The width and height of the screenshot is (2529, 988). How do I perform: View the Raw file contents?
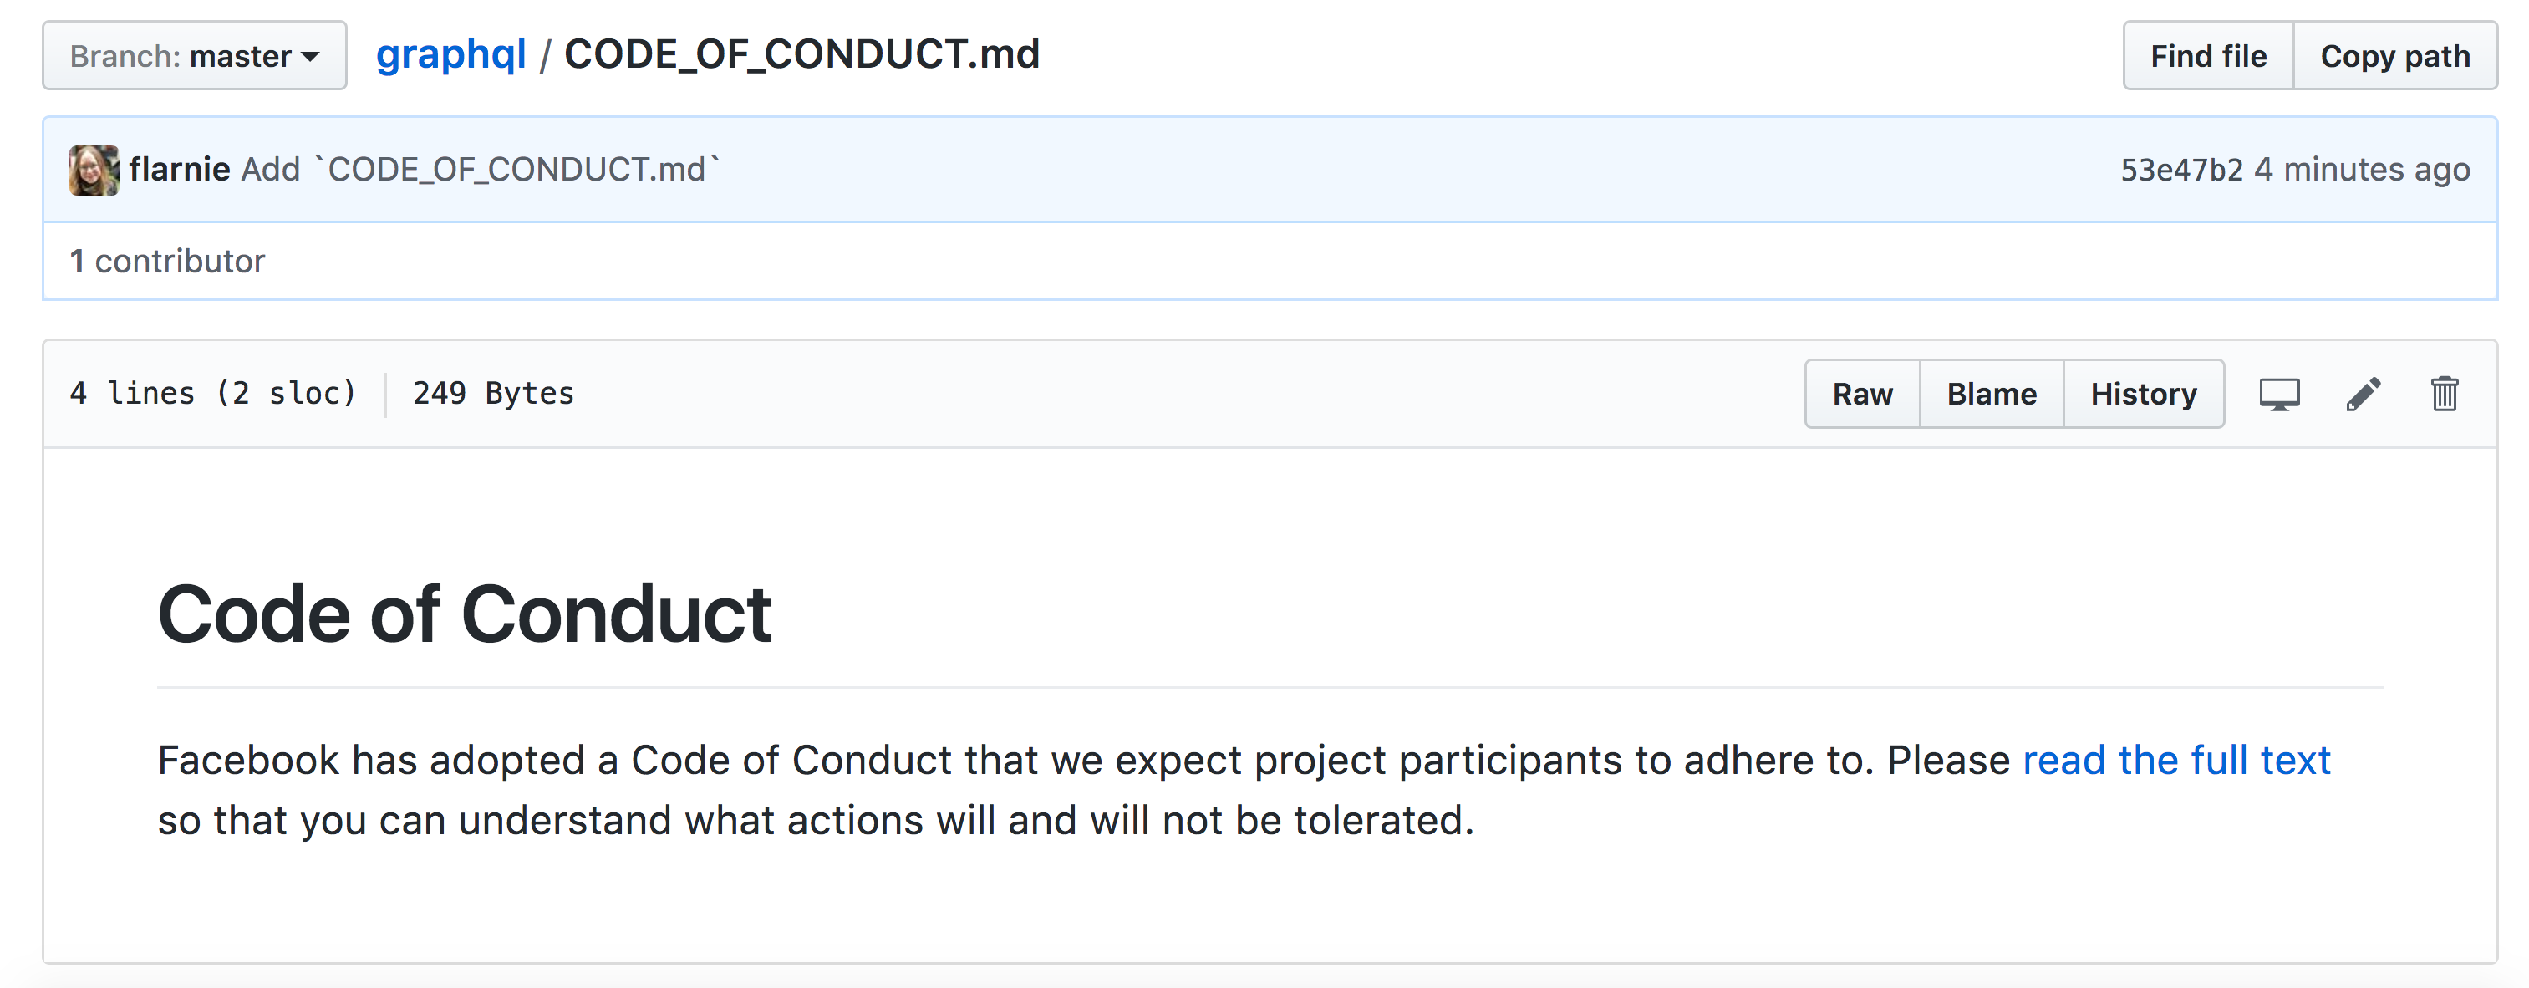tap(1862, 394)
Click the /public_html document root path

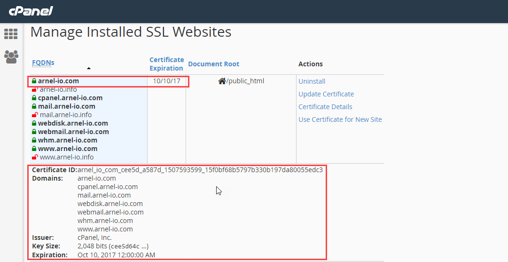coord(245,81)
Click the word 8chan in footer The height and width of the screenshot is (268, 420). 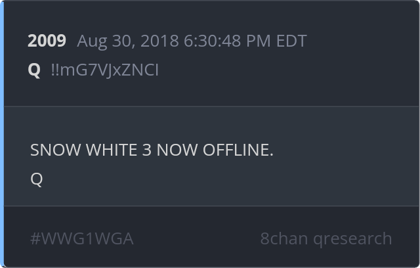(x=284, y=238)
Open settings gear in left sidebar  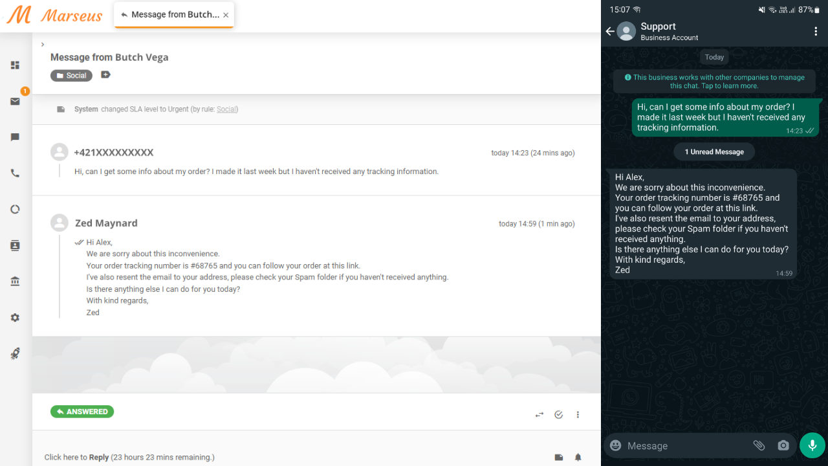point(15,318)
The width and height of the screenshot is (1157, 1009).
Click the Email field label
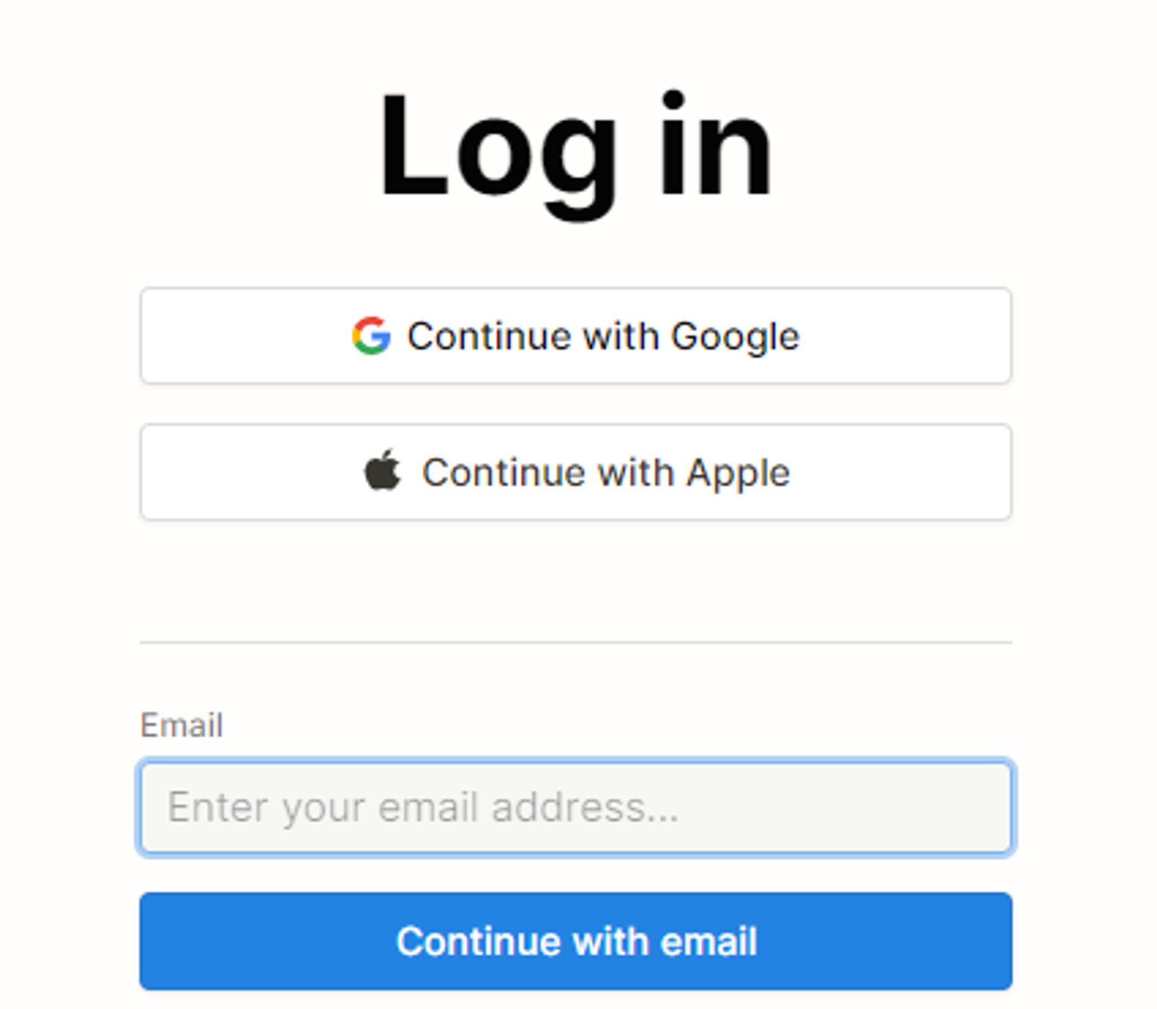click(x=182, y=725)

══════════

-- Directions --
Write out an exact reproduction of the lines from the line that holds "The width and height of the screenshot is (1157, 1009)." to the bottom of the listing above, both ends included. Exclude pictures.

-- Exercise output --
The width and height of the screenshot is (1157, 1009).
Click the Email field label
click(x=182, y=725)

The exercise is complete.